If simply copy-pasting the subject doesn’t fulfill your desire for new perspectives, one possibility is to explore the application of 3D reconstruction techniques. However, it’s important to note that these techniques are primarily designed for rigid objects and often require a substantial number of starting views.
DreamBooth introduces a remarkable capability to generate fresh poses within new contexts while smoothly incorporating crucial elements such as lighting, shadows, and other scene-relative aspects. Achieving such consistency has proven challenging with prior methodologies. In the paper, this task is also denoted by the name recontextualization.
Text-to-Image Editing and Synthesis
Image editing based on textual input is a secret dream cherished by many avid users of photo editing software. Early methodologies, such as those employing GANs, demonstrated impressive results, but only in well-structured scenarios like editing human faces.
Even new approaches that take advantage of diffusion models have limitations and are usually restricted to global editing.
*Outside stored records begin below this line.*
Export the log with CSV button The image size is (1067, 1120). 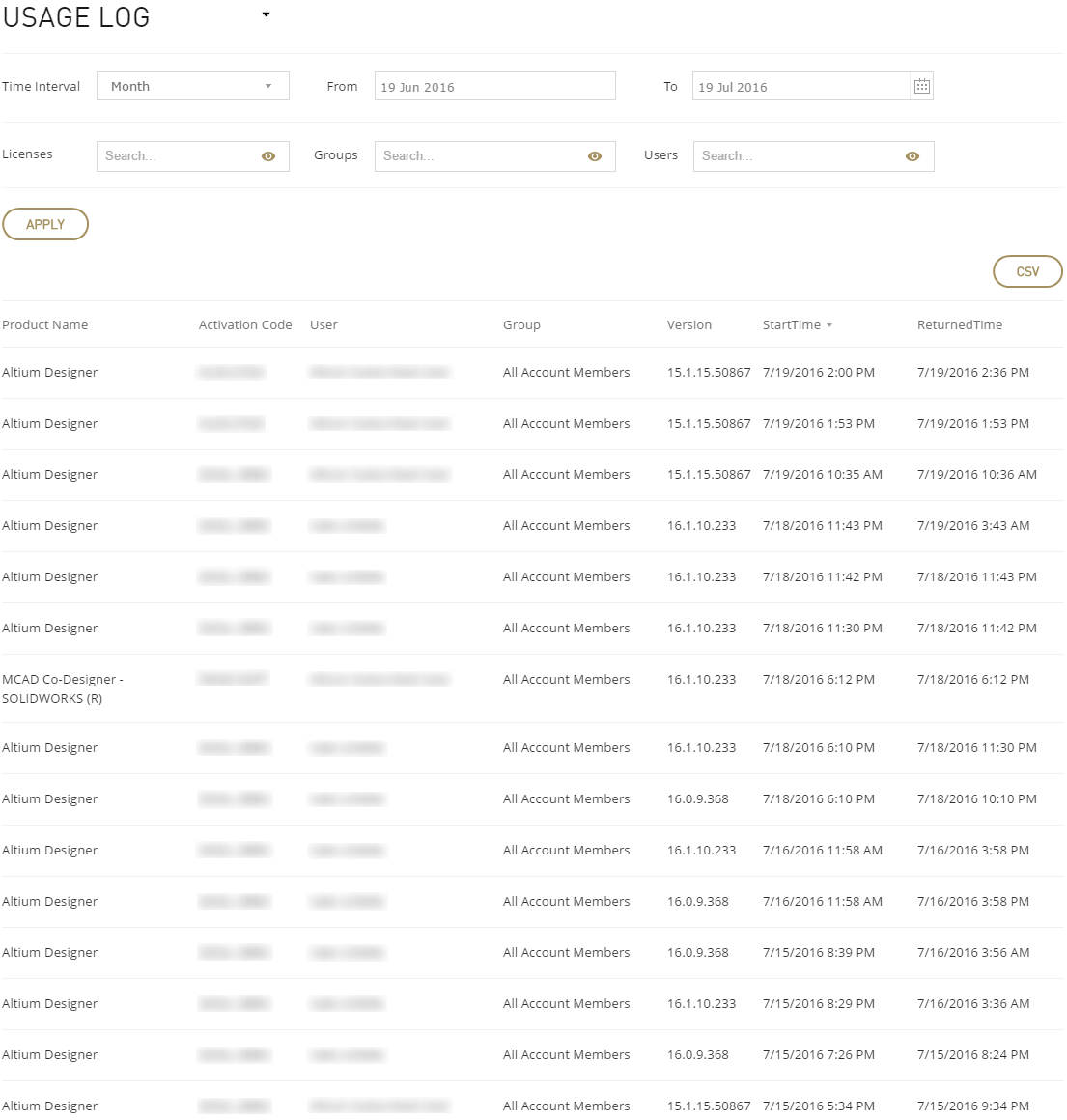click(x=1027, y=272)
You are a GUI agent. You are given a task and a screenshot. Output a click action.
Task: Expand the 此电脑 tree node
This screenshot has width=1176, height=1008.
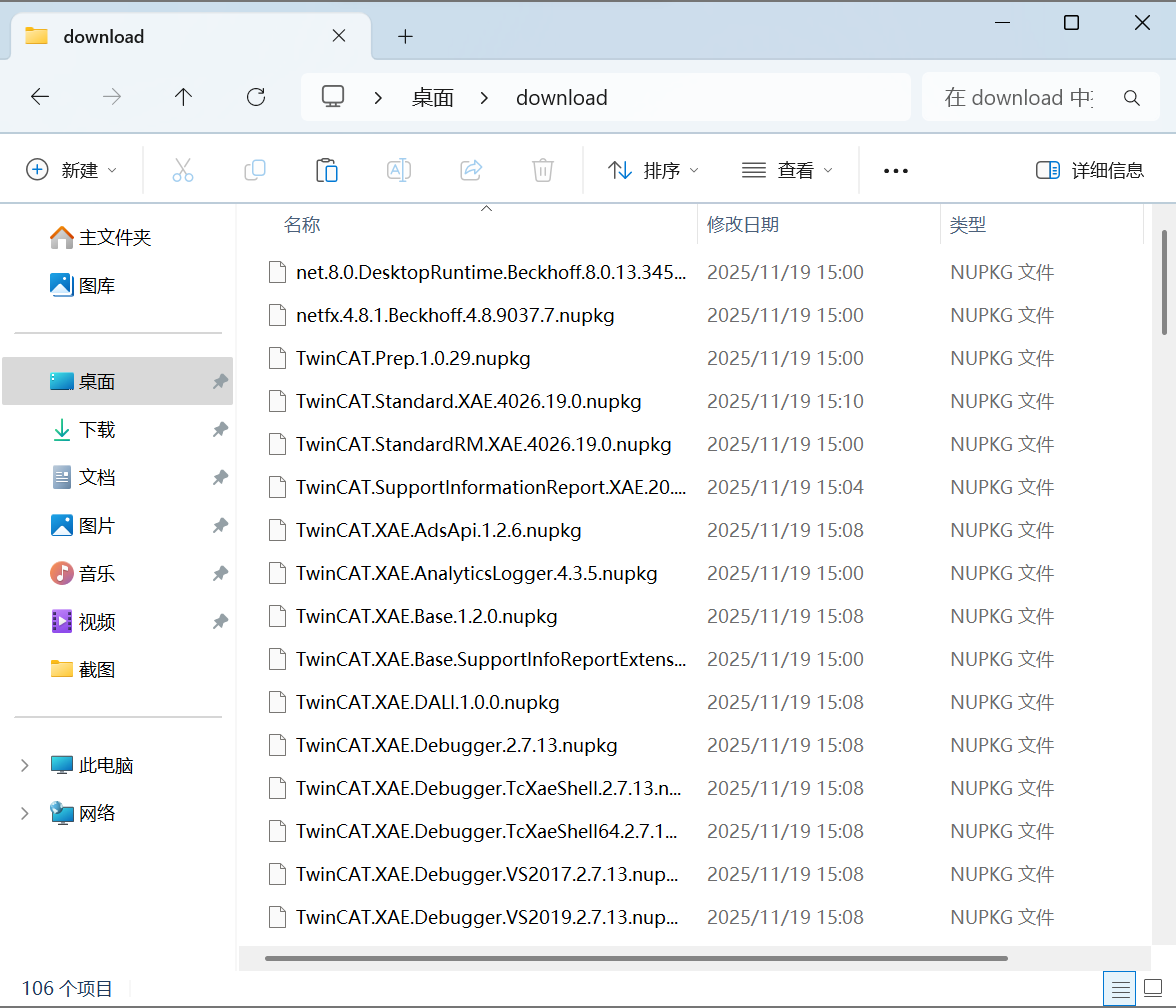25,766
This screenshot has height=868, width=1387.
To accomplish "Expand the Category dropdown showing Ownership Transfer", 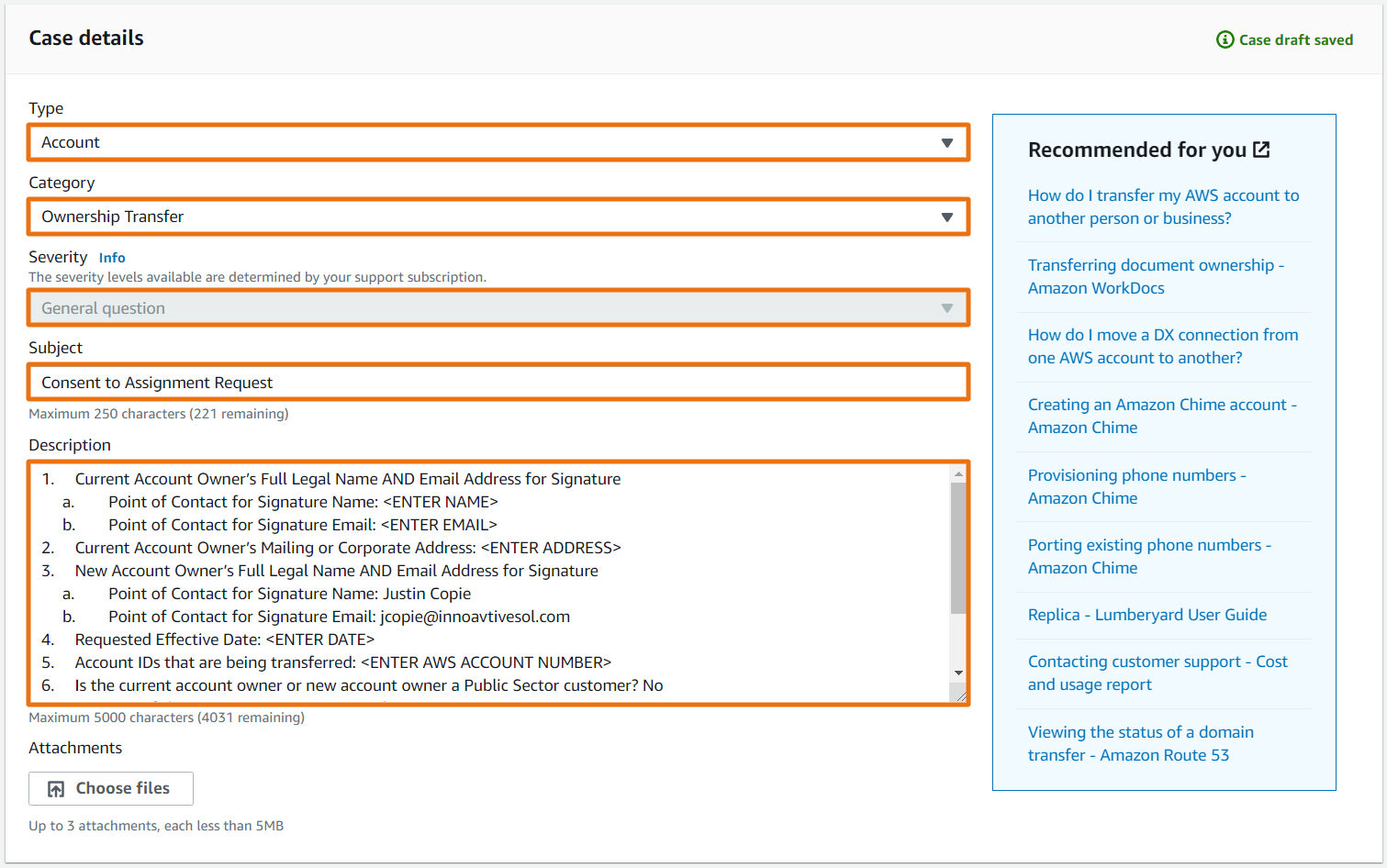I will pos(498,217).
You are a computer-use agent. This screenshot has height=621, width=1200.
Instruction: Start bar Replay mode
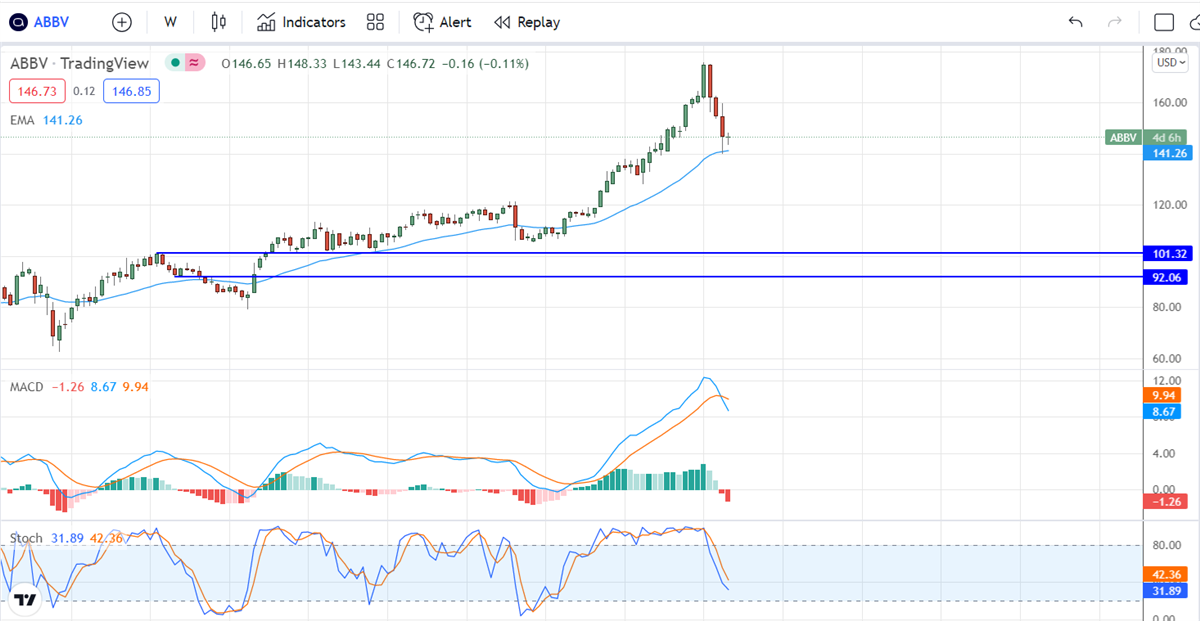coord(527,22)
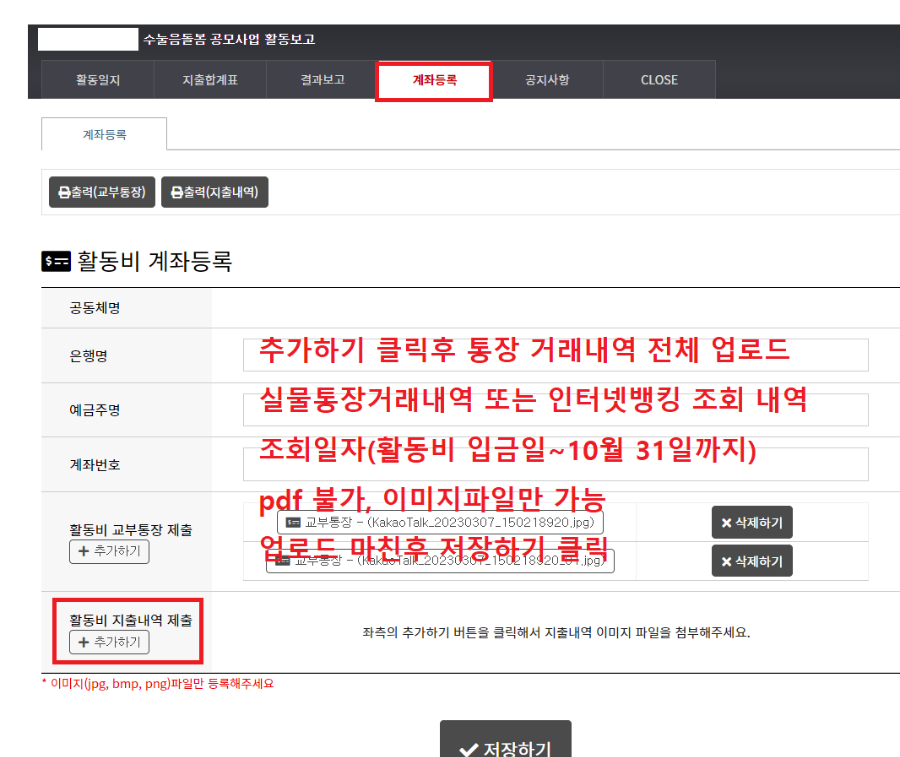The height and width of the screenshot is (757, 900).
Task: Click CLOSE in the navigation bar
Action: point(659,80)
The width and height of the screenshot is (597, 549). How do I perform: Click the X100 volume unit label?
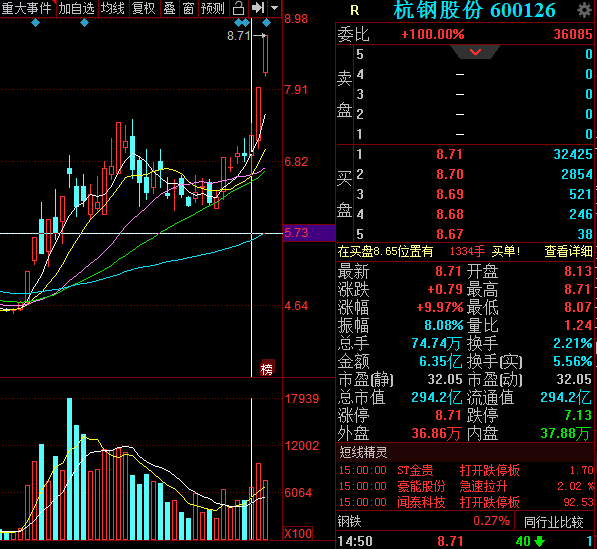click(298, 533)
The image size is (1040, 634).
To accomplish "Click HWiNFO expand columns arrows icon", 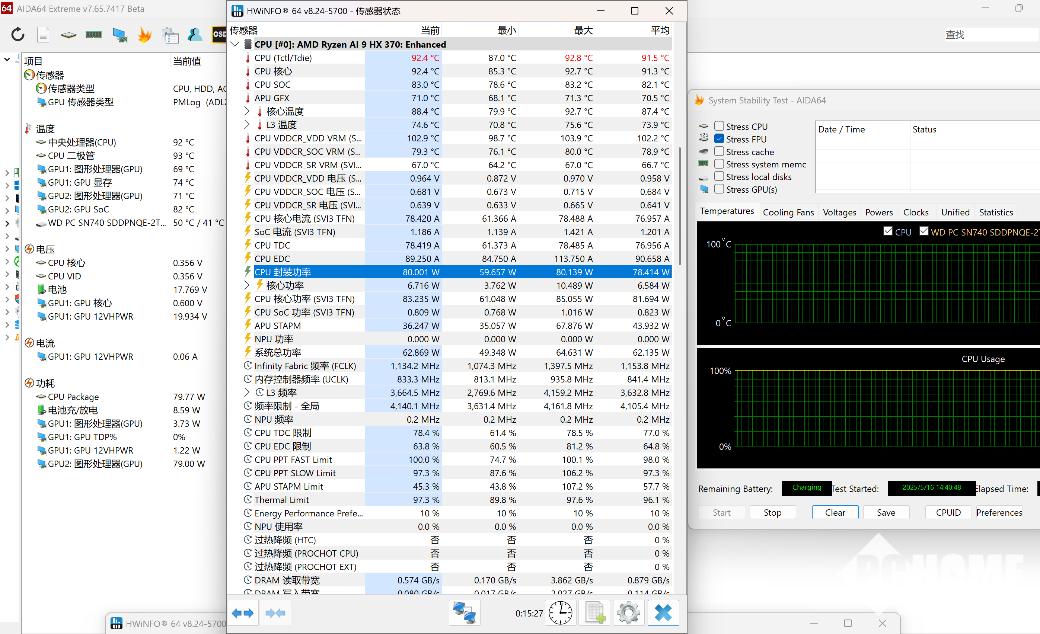I will 242,613.
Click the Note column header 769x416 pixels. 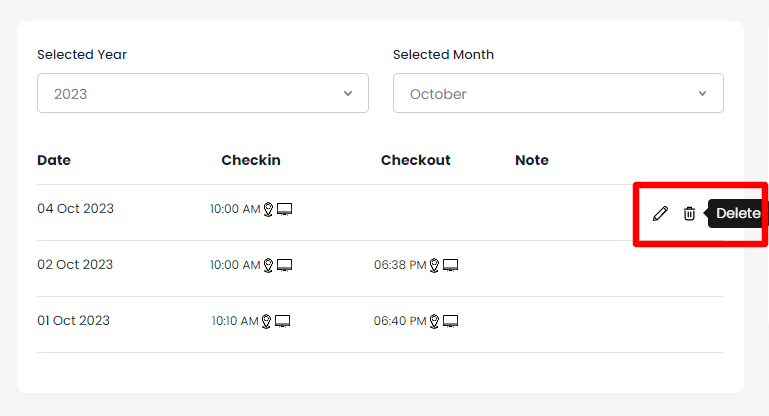532,160
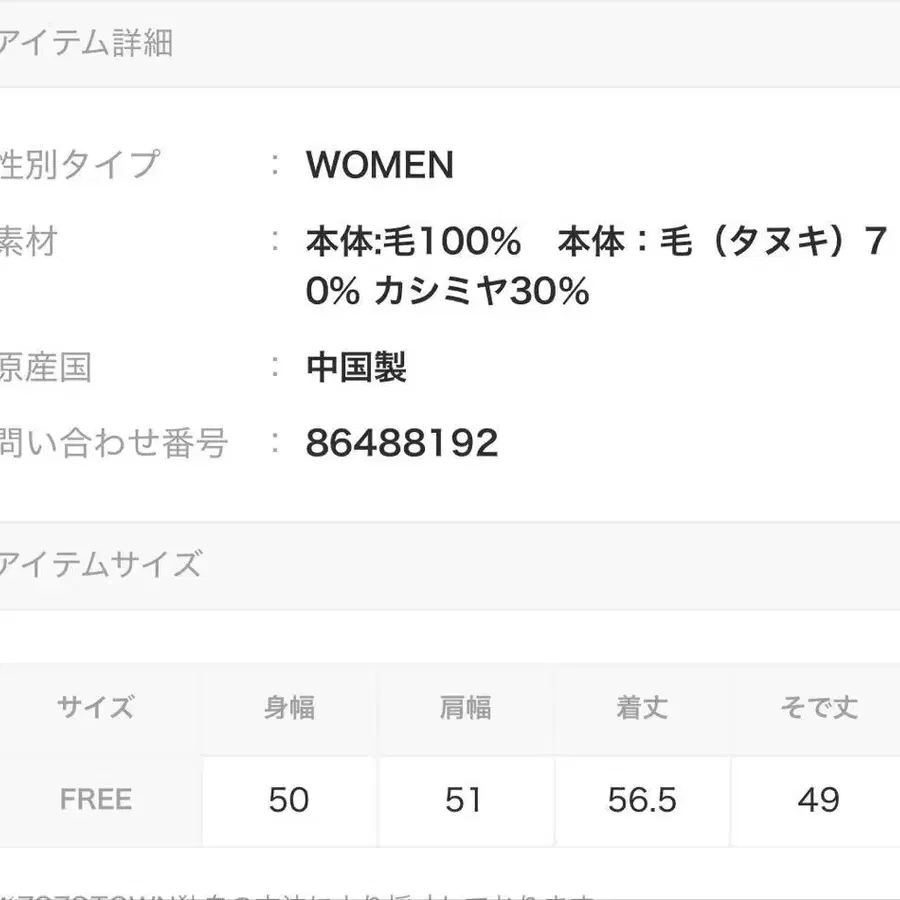The width and height of the screenshot is (900, 900).
Task: Click the material composition text with カシミヤ30%
Action: pyautogui.click(x=596, y=267)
Only recently have advances such as Text2LIVE emerged that allow localized editing. However, none of these techniques allow the generation of a given subject in new contexts.
Although text-image synthesis models like Imagen, DALL·E 2, and Stable Diffusion have made significant strides, the attainment of fine-grained control and the preservation of subject identity in synthesized images continue to pose substantial challenges.
Controllable Generative Models
To avoid subject modification, many approaches rely on a user-provided mask that limits the area to be modified. Inversion techniques, such as the one used by DALL·E 2, present an effective solution for preserving the subject while modifying the context.
Prompt-to-Prompt enables both local and global editing without the need for an input mask.
However, these methods do not adequately preserve the identity while generating novel samples of a subject.
While some GAN-based methods focus on generating instance variations, they often have limitations. For instance, they are primarily designed for the face domain, require many instances of the input subject, struggle with unique subjects, and fail to preserve important subject details.
Finally, recently Gal et. al. presented Textual Inversion, a methodology with features common to DreamBooth but which, as we will see, is limited by the expressiveness of the frozen diffusion model on which it is based.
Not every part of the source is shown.